I tossed my books into my backpack as quickly as I could and ran out of school before Anji got to her locker. I knew she would try to convince me to stay, and I didn’t want to let her down. Even as I made my way to the side door, the one closest to my bus stop, I felt a little wriggle of doubt. Why was I running away? Hadn’t I wished for the guts to do things like this? I was the one who could make that wish come true. All it would take is a little courage, and I could be the kind of girl who tried out for school plays. I could be the kind of girl who stood up to Velvet Mills.
The doubt about my choice was strong enough that I didn’t run for the bus when I got outside. I lingered, still debating. If I left school and went home, it would be impossible to change my mind. When Daunte Adams and a few guys from the soccer team burst out of the back door near the gym, I rushed to catch the door before it closed and locked behind them. I hustled back up through the halls, toward the media center.
The library was empty today. No one had media last period, and Mrs. Davies always left right after the last bell to get her kid from preschool. I slipped inside the darkened library and found my favorite corner way in the back. I slid down to the floor, hidden among the books and the silence. I pulled my moonstone out of my pocket and rubbed the soft edges. I wished the stone would tell me what to do.
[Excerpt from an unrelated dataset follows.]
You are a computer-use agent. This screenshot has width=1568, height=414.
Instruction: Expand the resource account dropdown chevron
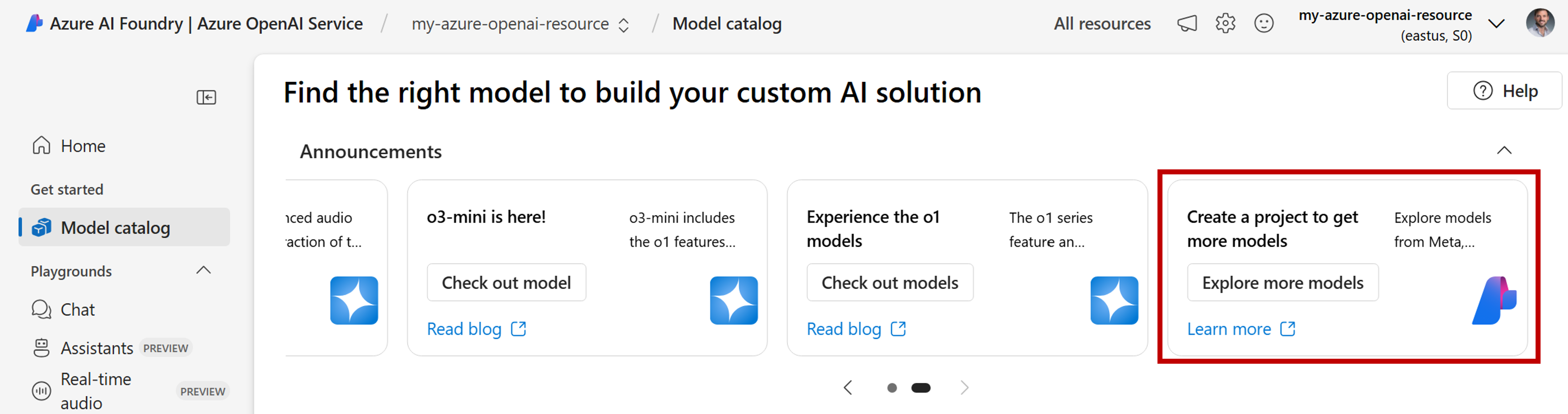[1496, 24]
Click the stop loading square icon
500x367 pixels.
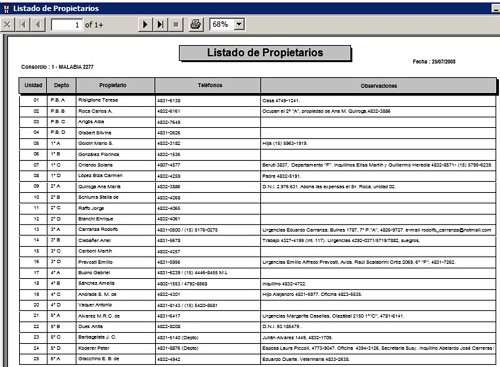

Then I realized maybe it could. If I fell asleep, I wondered, what would happen? Ever since the eclipse, every other time I’d fallen asleep with my moonstone I had acted out on some unrealized wish or thing I longed to do. If I fell asleep now and let the moonstone take charge, would I make it to the audition . . . in my dreams?
Could using the moonstone’s magical power for something good really be so bad?